Start of AVAILABLE DATA

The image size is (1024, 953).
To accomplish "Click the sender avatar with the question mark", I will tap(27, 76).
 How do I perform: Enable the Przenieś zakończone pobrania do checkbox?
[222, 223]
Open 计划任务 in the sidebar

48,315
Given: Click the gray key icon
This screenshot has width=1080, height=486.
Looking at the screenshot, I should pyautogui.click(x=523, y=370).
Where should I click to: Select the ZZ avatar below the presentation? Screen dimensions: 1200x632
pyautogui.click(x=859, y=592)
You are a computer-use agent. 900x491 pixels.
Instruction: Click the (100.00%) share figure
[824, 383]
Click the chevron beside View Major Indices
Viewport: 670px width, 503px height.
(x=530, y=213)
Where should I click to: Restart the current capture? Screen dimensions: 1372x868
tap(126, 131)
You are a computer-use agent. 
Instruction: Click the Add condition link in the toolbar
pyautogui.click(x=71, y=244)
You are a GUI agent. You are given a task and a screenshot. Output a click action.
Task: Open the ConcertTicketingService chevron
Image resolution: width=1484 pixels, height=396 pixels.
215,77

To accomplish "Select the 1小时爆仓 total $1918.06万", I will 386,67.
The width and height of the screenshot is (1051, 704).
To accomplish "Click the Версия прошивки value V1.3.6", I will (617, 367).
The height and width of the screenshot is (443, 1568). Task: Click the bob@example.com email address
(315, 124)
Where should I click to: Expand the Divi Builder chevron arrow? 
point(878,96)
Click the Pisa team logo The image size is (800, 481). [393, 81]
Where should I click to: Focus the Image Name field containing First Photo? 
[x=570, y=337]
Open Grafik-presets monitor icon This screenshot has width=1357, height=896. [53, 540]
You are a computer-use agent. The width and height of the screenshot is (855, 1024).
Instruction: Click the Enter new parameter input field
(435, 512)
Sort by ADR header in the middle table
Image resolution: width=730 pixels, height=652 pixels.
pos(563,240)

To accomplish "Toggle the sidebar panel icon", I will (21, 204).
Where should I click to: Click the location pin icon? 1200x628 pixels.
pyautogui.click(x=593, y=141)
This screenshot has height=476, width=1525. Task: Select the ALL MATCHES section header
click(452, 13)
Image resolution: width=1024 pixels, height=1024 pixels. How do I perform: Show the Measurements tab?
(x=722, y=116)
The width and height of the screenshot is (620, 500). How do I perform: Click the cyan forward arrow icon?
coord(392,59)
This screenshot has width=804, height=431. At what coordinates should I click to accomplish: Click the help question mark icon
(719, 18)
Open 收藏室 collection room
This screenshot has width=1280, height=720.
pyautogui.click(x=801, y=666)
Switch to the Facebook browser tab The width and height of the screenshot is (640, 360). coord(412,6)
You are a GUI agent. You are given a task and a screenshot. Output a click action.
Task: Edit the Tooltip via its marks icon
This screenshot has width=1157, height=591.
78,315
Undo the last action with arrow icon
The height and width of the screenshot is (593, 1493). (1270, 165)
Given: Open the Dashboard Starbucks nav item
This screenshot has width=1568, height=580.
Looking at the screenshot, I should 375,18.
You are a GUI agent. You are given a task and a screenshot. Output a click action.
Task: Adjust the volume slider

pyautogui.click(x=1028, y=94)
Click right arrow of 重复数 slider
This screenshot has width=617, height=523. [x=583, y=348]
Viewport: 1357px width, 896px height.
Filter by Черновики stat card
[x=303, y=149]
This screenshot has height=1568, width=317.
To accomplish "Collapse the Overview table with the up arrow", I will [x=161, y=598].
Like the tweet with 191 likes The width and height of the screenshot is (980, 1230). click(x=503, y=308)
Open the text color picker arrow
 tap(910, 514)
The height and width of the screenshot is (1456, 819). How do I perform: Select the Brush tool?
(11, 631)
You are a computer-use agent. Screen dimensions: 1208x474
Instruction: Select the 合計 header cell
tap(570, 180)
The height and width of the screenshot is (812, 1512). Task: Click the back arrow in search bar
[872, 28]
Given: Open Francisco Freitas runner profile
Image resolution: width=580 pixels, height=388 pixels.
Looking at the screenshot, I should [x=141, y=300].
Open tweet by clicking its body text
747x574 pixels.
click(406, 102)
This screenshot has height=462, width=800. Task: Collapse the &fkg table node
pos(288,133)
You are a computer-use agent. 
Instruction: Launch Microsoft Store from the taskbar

End of AVAILABLE DATA

_EXERCISE_:
The expected answer is an exact copy of the lines above, beginning at the line with "Task: Edit the Tooltip via its marks icon" and ending at the line with "Like the tweet", with both ends in.

_OUTPUT BELOW_:
Task: Edit the Tooltip via its marks icon
This screenshot has width=1157, height=591.
78,315
Undo the last action with arrow icon
The height and width of the screenshot is (593, 1493). (1270, 165)
Given: Open the Dashboard Starbucks nav item
This screenshot has width=1568, height=580.
Looking at the screenshot, I should 375,18.
You are a GUI agent. You are given a task and a screenshot. Output a click action.
Task: Adjust the volume slider

pyautogui.click(x=1028, y=94)
Click right arrow of 重复数 slider
This screenshot has width=617, height=523. [x=583, y=348]
Viewport: 1357px width, 896px height.
Filter by Черновики stat card
[x=303, y=149]
This screenshot has height=1568, width=317.
To accomplish "Collapse the Overview table with the up arrow", I will [x=161, y=598].
Like the tweet with 191 likes The width and height of the screenshot is (980, 1230). click(x=503, y=308)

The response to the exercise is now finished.